There are a few basic facts about action that constrain any proposed theory:
(a) actions are influenced by the goals that people have, so deliberation must be a part of the story. Whatever else we observe, it is certainly true that people are sometimes goal-directed and calculating.
(b) We can provide clear and important examples of actions provoked by emotion or passion, so means-end rationality isn't the whole story.
(c) People often give reasons for actions that do serve to motivate their actions, but that are not framed as "means-end" reasoning. (For example, acting out of fairness.) So there are instances of action that are reasoned but not utility-maximizing.
What these points seem to demonstrate is that the mental system underlying behavior and choice is complex. No simple theory -- Markov mechanisms, operant conditioning, maximization, or rule-following--captures the full range of behavior.
These questions are important for several reasons. First, we need some indication of an answer to the question if we are to have confidence in rational choice theory at any level. Second, our ability to explain a wide range of human behavior depends on our having better ideas about how reasons, emotions, and norms play out to create behaviors such as extreme altruism, hate crimes, suicide attacks, or indifference to the suffering of others. So social science needs to have a credible theory of human agency and choice.
Who has the right kind of expertise to attempt to theorize in this area? Philosophers, to start; this discipline has devoted a lot of rigorous effort towards creating a framework for talking about the mind, intentionality, and action. Second, psychologists have some powerful theoretical tools for conceptualizing and investigating behavior. Here I think of the example of cognitive psychology and its paradigm of trying to devise theories that would represent a psychological process that possesses a given set of cognitive capacities (memory, pattern recognition, speech). And, conceivably, it might be that the discipline and methods of neurophysiology and brain science can shed light on action and mentation as well.
The question of agency is a very interesting one. Too interesting to be left to cognitive psychology, neuropsychology or brain sciences. Comming from social anthropology, I can say that this question is gaining a lot of interest in the discipline and there are very interesting case studies being conducted to interrogate these questions. Saba Mahmood's 2001 ethnography of muslim women's motivations behind their religious activism articulates Butler's reading of Foucault's subjectivation with a cultural sensitivity that partially informs agency. Her basic statement is that agency is formed by a given structure of subjectivation without which agency cannot be conceived.
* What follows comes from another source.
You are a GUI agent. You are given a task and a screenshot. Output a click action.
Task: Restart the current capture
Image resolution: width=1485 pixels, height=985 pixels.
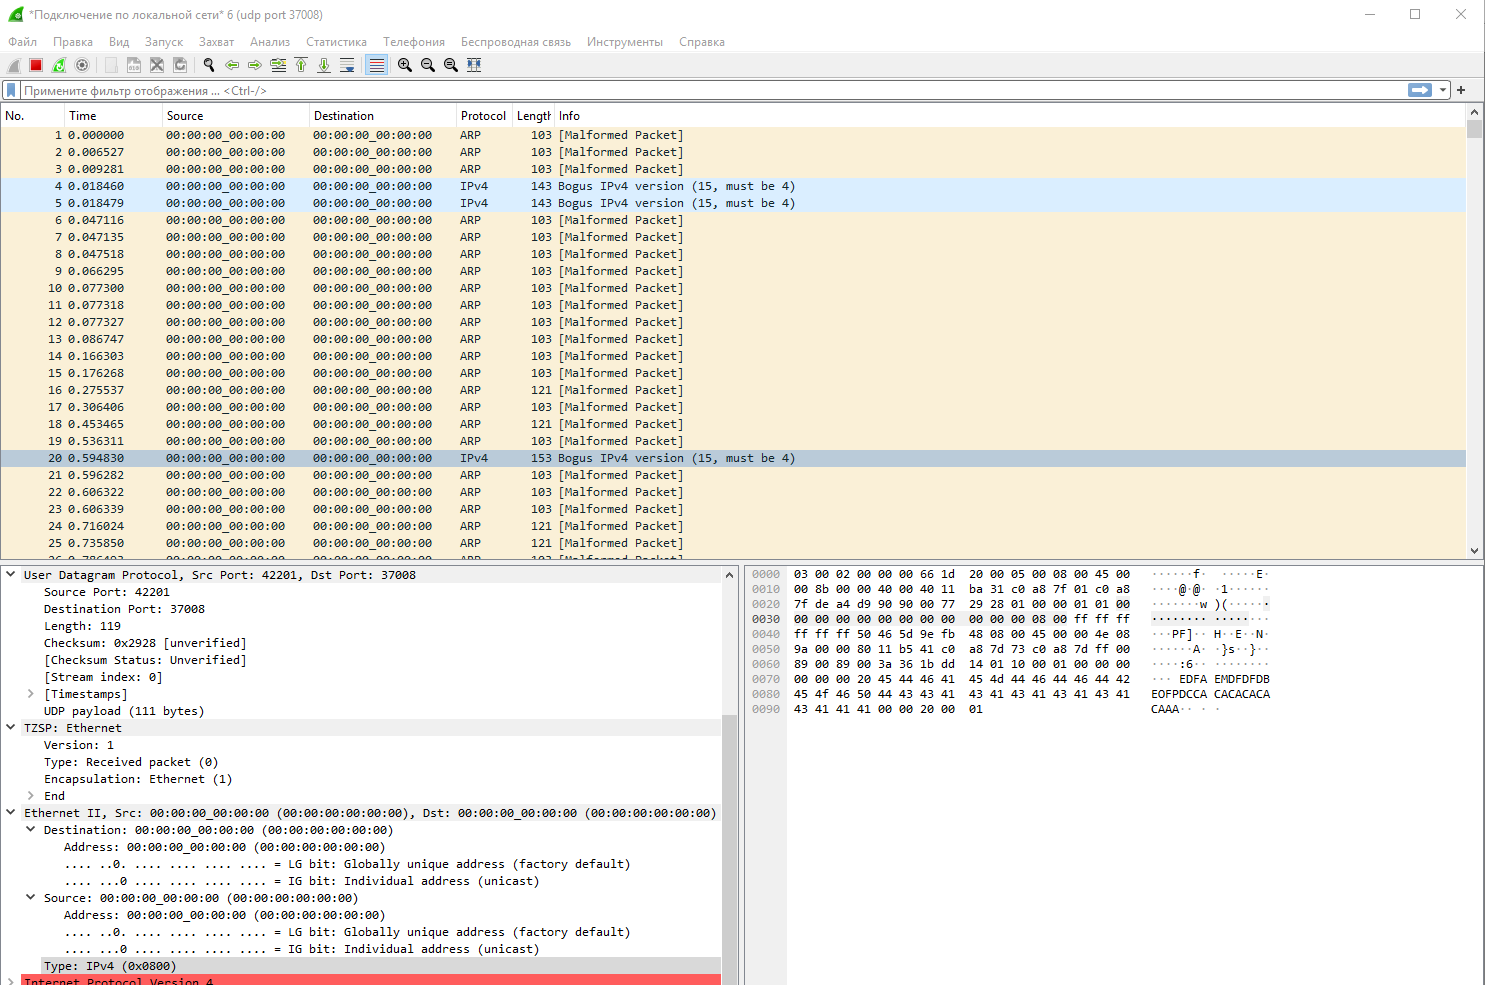59,65

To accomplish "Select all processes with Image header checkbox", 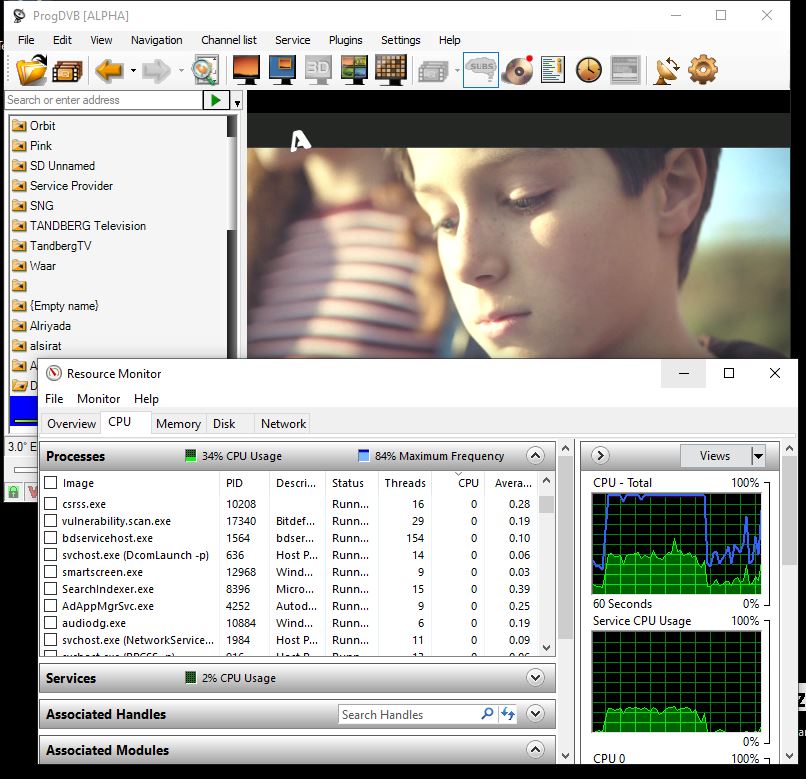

So before trying to see how or brain intervenes in the process, we must be able to circumscribe a culturally informed comprehension of agency, that is what does a particular socio-cultural situation permit and constrain. Certain actions which we find abvious may be totally improbable in another setting. And this is not just a question of peer pressure. Another social anthropologist, Sherry B. Ortner, develops on practice theory and proposes what she calls «serious games». That is, that we use our capacity for action in order to advance certain projects which are culturally informed. We may thus use our ressources to become a successful trader our a successful «big man», all depending on where we are and what values have infused our surounding communities.
ReplyDeleteBoth these approaches pretty much amount to the same thing. They are slight variations on a basic argument to take into account the socially constructed possibility of action, without which no theory of agency is sustainable. Once we set these foundations we can go ahead with psychological (either the cognitive or the neuro variant) investigation.
Or else we're still stuck with the methodological individualism that blinds us to the forest of which the trees a but a part.